いつも変わらぬ笑顔を浮かべながら、片手を振り振り近づいてくる。
「珍しい時間に来たものね。」
日差しが届かぬ暗い室内。
その中に在って、それでも底抜けの明るさが消えることは無い。
きっと日の下ならば美しく映えるであろう血色のいい笑顔を見ながら、パチュリーは読んでいた本を閉じた。
「今日は忙しくてな。行かなきゃ行けないところがあるんだよ。」
自分とは正反対の白い面差しを見下ろしながら、魔理沙は首をこきりと鳴らす。
「それで、今日は何の用?」
閉じた本の上に、外した眼鏡を置く。
ついでに冷めた紅茶を流し込んで、こちらもぐるりと首を回した。
少し捻るだけで、関節と言う関節がばきぼきと音を立てる。異常だ。
「お前も少しは外に出て体を動かしたらどうだ?」
「大きなお世話よ。さっさと用件を言いなさい。」
魔理沙の言う事はもっともだが、自覚していてもできないことなんてざらにある。
自分が外に出る事は異常。
レミリアがお日様の出ている時間にパラソルなしでピクニックするのも異常。
魔理沙が借りたものを返すことも異常だ。
異常だとわかっていても、できないことなんてざらにある。
「借りてた本を返しにきた。」
そう、異常だとわかっていても、できないことなんてざらにある。
「...Please talk slowly again. 」
「なんで英語?」
「あまりにも驚いたものだから。」
あれ、自分の耳がおかしくなったのかな。
半ばそう祈りながら、パチュリーは聞き返す。
「だから、借りてた本を返しに。」
「・・・・・。」
なんということだろう。
自分も明日から庭を二時間散歩しなければいけなくなるのだろうか。
「天変地異の前触れだわ。」
「むしろ自然の摂理だぜ。」
異常だ。
異常な行動をとる魔理沙。
ブン屋にでも売ってやろうか。
巫女が代替わりしてから少し大人しくなったが、このネタを放ってやれば、少しは昔の騒がしさを、とりもど・・・。
(あぁ・・・)
そこまで考えて、唐突に理解した。
そうだ、異常なのだ。
死なない、人間なんて。
「・・・それで?」
「あ?」
「本はどこにあるのよ。」
気付いた瞬間、体が震えた。
喉の奥がからからに乾いて、心臓がばくばくと音を立てている。
無意識に紅茶のカップに手を伸ばしてから、先ほど自分が空にしたことに気がついた。
「あぁ、空間圧縮の魔法をかけて・・・あった、これだ。」
顔には出さないパチュリーの動揺には気付かずに、魔理沙はポケットを漁り小さな小箱を差し出してくる。

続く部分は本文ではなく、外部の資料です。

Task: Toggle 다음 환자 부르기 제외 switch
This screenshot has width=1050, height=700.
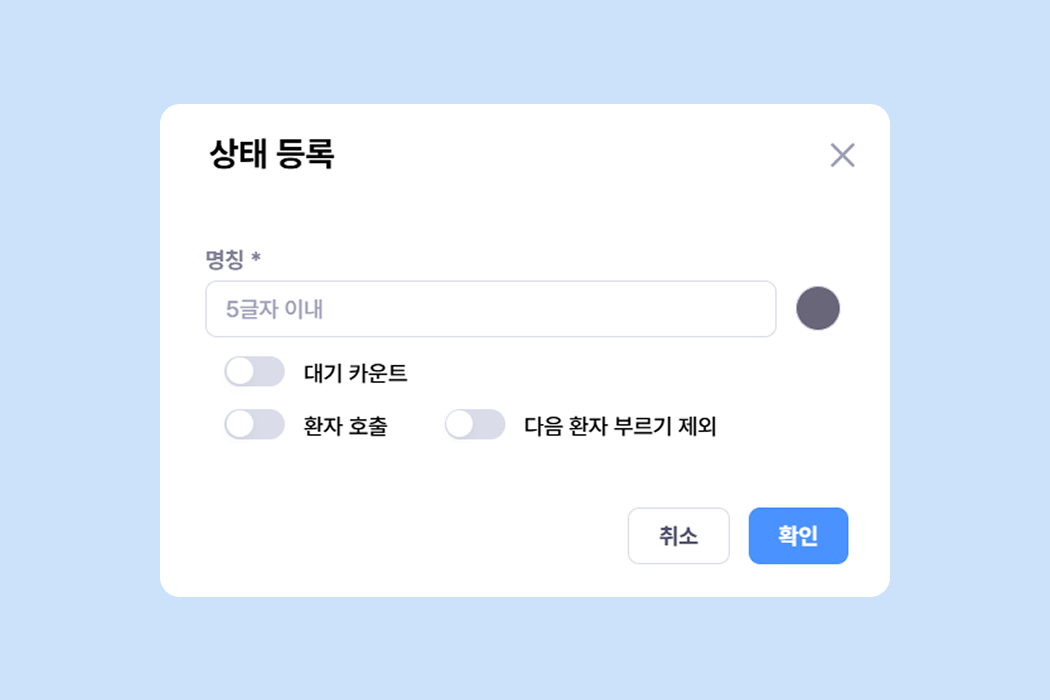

手を出してそれを受け取りながら、パチュリーは自分の震えが彼女に伝わらないことを祈った。
「多分全部あると思う。もしなかったら、悪いんだが私の家から勝手に持って行ってくれ。」
「・・・あとで小悪魔に調べさせるわ。」
「頼む。」
私はもう取りにいけないからさ。
小さくそう続けた魔理沙に、パチュリーはぐっと眉根を寄せる。
「・・・早いものね。」
「そうだな。」
「何年経ったかしら。」
「七十年近いかな。」
「光陰だわ。」
「流れ星の如くってな。」
矢よ。
いつもならするだろう野暮なつっこみを、今日は喉の奥にしまいこんだ。
魔理沙は座ることもせずにパチュリーを見つめていて、パチュリーも魔理沙を見つめていた。
あぁ、早いものだ。
いつの間にか追い抜かれていた身長と、大人びた顔。
髪と同じような色をした瞳が、優しい光を湛えて微笑んでいる。
ぱちぱちと爆ぜる光の内から、微かな微かな歌が聞こえた。
とてもとても懐かしい、幻想に満ちた歌だった。
燃えさかり走り抜ける流れ星の、一番苛烈な最後の歌が。
パチュリーの耳には確かに・・・聞こえた。
■ ■ ■ ■
「還るのね。」
魔理沙が図書館を出ていくと、本棚の影に居たレミリアが静かに声をかけて来た。
閉まるときの余韻を残した大扉を見つめながら、囁くようにぽつりと呟く。
「流星のよう。」
それはいつか、パチュリーが喩えた少女の称だ。
買いかぶり過ぎだと笑ったが、なるほど的確な例えでは無いか。
燃え始めは小さくて、段々と熱も勢いも強くなる。
焔の軌跡を引きながら、しゃらしゃらと音を立てて真暗い空間を走り抜けた。
そのおかげで、様々なものが照らし出されたね。
暴かれたくないものも暴かれて、けれどそれだからこそ正しく廻り、光の下に在って輝けるようになった。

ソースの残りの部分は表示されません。